ML-Ops for RAG end to end pipeline


Basic Steps

  1. Data Collection and Preprocessing: Automate data collection, preprocessing, and feature extraction using Airflow.
  2. Model Training: Train models using Kubeflow pipelines, tracking experiments with MLFlow.
  3. Model Storage and Versioning: Store models in MLFlow Model Registry and artifacts in S3.
  4. Deployment: Deploy models using Seldon Core, expose APIs via AWS API Gateway.
  5. Monitoring and Logging: Monitor performance with Prometheus and Grafana, log data with ELK Stack.
  6. CI/CD: Automate deployments with GitHub Actions, manage infrastructure with Terraform.
  7. RAG Specific: Use Pinecone for vector searches, fine-tune LLMs with Pytorch, integrate with Haystack for the RAG pipeline.

ExtractiveQAPipeline:

  • Extractive QA pipeline extracts answers directly from the context provided in the documents. It typically involves a retriever to fetch relevant documents and a reader to pinpoint the exact answer span within these documents.
  • Other options:
    • Hybrid QA Pipeline: Combines both extractive and generative approaches
    • Generative QA Pipeline: Uses generative models (like GPT-3)
  • Extractive Reader: This component extracts precise answers from documents by identifying spans of text that directly answer the query. It uses models like BERT or RoBERTa trained for extractive question answering tasks.
  • Generative Reader: This component generates answers in natural language, which can be more flexible and produce more nuanced responses. It typically uses models like GPT-3, T5, or other generative transformers trained for QA tasks.

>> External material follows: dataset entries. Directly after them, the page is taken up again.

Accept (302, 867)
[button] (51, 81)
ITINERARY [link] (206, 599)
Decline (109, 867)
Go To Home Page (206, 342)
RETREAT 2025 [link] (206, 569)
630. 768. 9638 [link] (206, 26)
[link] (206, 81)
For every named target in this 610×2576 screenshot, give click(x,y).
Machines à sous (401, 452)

Dense Passage Retriever (DPR):

  • DPR uses neural embeddings to represent both questions and documents.
  • Both questions and documents are encoded into dense vectors in the same latent spacer
  • Other options:
    • BM25 (Best Matching 25)
    • TF-IDF (Term Frequency-Inverse Document Frequency)

Haystack:

  • Haystack is an open-source framework for building end-to-end search and question-answering (QA) systems.
  • Components : document stores, retrievers, and readers
  • Other options:
    • Hugging Face Transformers: Using Hugging Face’s pre-trained models directly
    • OpenAI GPT Models: Directly using OpenAI’s API for question answering tasks

MLOps stack

  1. Data Ingestion
    • Apache Airflow, AWS S3
  2. Data Storage
    • S3 Bucket
  3. Data Processing and Feature Engineering
    • Pandas/Spark
  4. Model Training and Validation
    • MLFlow
  5. Model Versioning and Registry
    • MLFlow Model Registry
  6. Model Serving
    • Seldon Core
  7. Monitoring and Logging
    • ELK Stack
  8. CI/CD
    • Jenkins
  9. RAG components
    • Pinecone for Vector Database
    • Haystack for Document Retrieval and Question Answering
    • LangChain for Chain of Components

Dummy code for reference

Indexed processed data into pinecone

import pinecone
from sentence_transformers import SentenceTransformer

# Initialize Pinecone
pinecone.init(api_key='pinecoe-api-key', environment='us-west1-')
index_name = 'construction-docs'
if index_name not in pinecone.list_indexes():
    pinecone.create_index(index_name, dimension=768, metric='cosine')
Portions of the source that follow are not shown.